→ **WHAT YOU HAVE TO DO**: Please return every line of the material verbatim and skip any images.

→ **DATASET**:
********************

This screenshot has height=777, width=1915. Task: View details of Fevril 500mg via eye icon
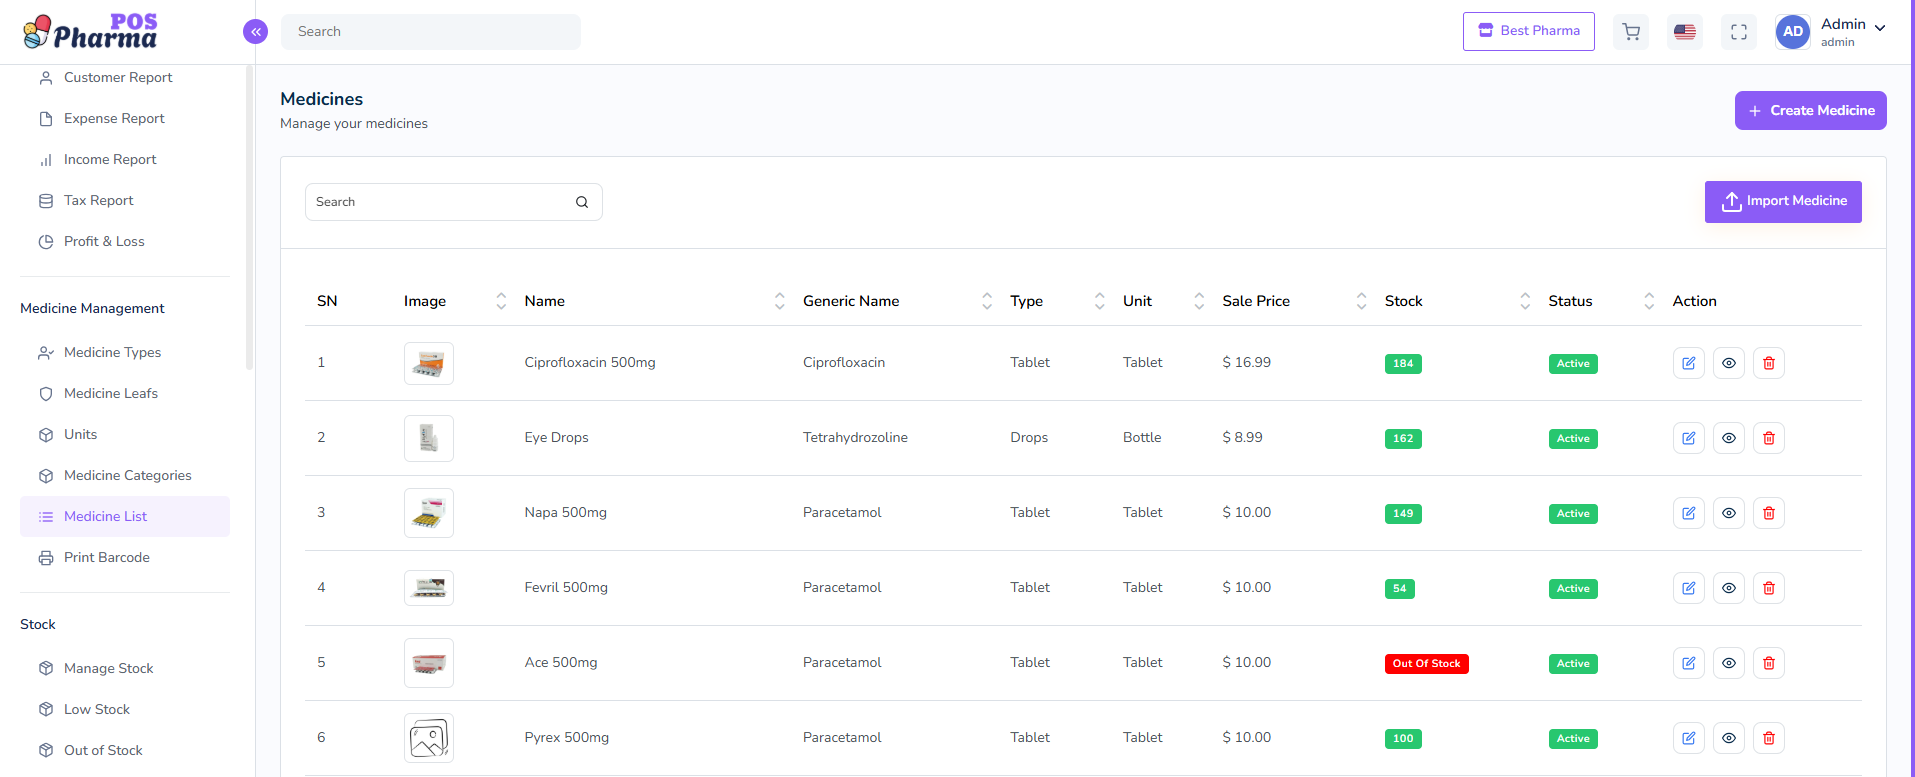point(1728,588)
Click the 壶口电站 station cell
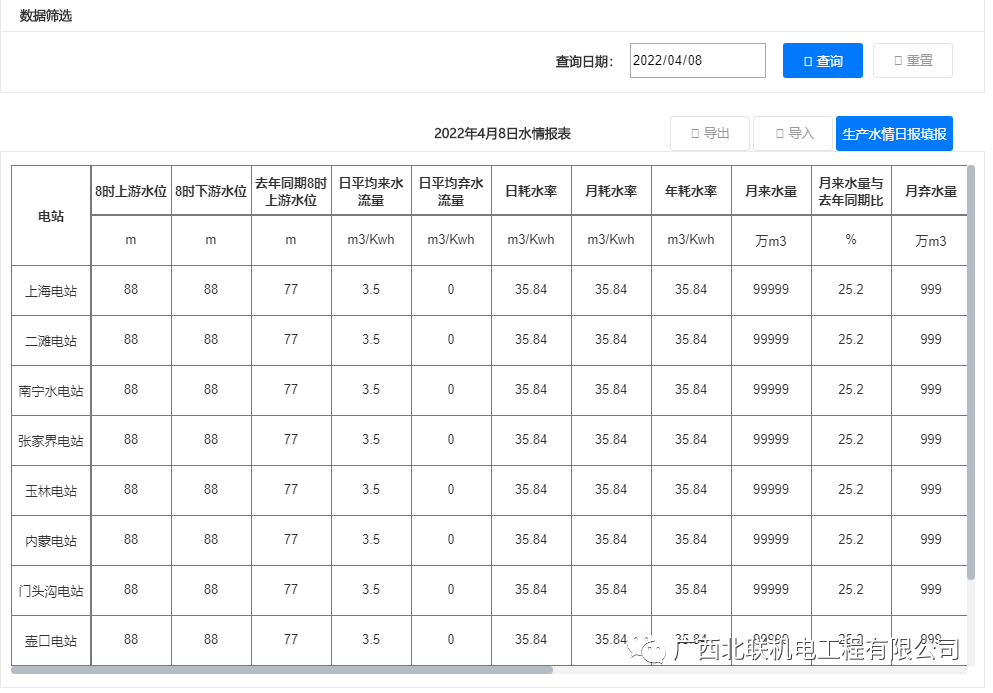 pos(51,641)
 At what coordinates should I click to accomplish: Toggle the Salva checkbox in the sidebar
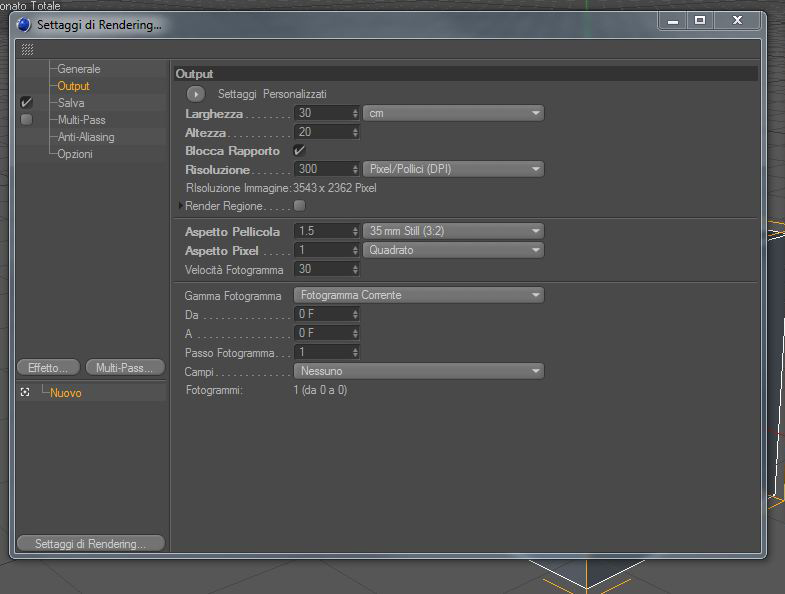[x=26, y=103]
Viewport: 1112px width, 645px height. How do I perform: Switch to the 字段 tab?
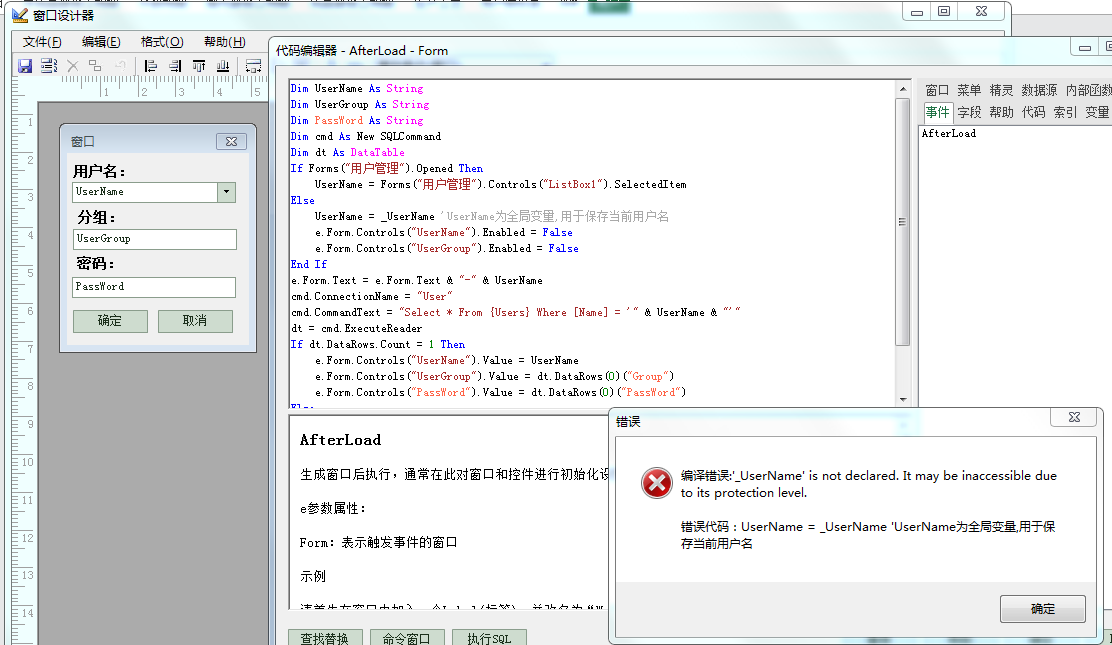(969, 112)
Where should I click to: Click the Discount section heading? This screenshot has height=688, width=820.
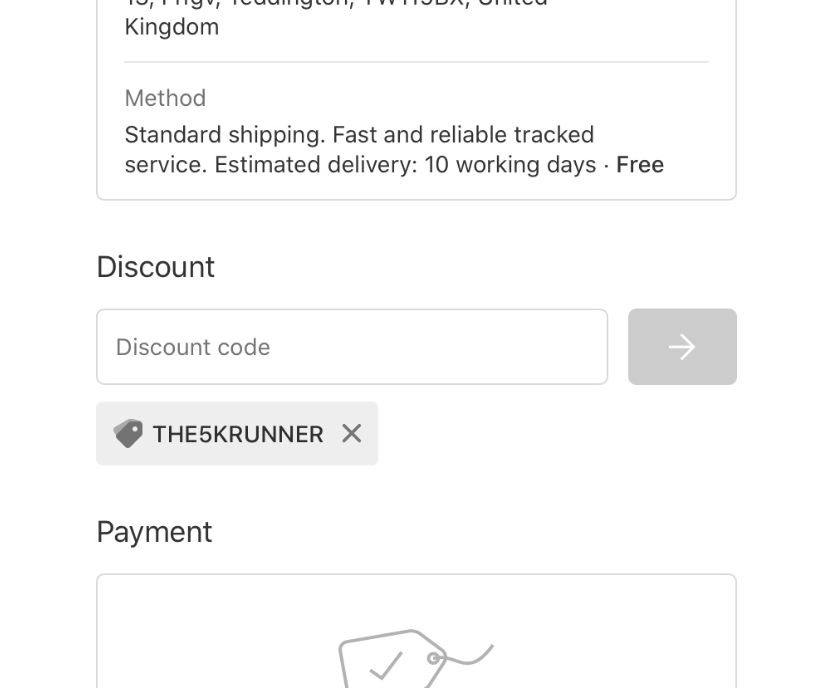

********************

→ **YOUR SOLUTION**:
This screenshot has height=777, width=1915. Task: View details of Fevril 500mg via eye icon
point(1728,588)
Click the 壶口电站 station cell
 pos(51,641)
 At what coordinates should I click to accomplish: Toggle the Salva checkbox in the sidebar
[x=26, y=103]
Viewport: 1112px width, 645px height. How do I perform: Switch to the 字段 tab?
(969, 112)
Where should I click to: Click the Discount section heading? This screenshot has height=688, width=820.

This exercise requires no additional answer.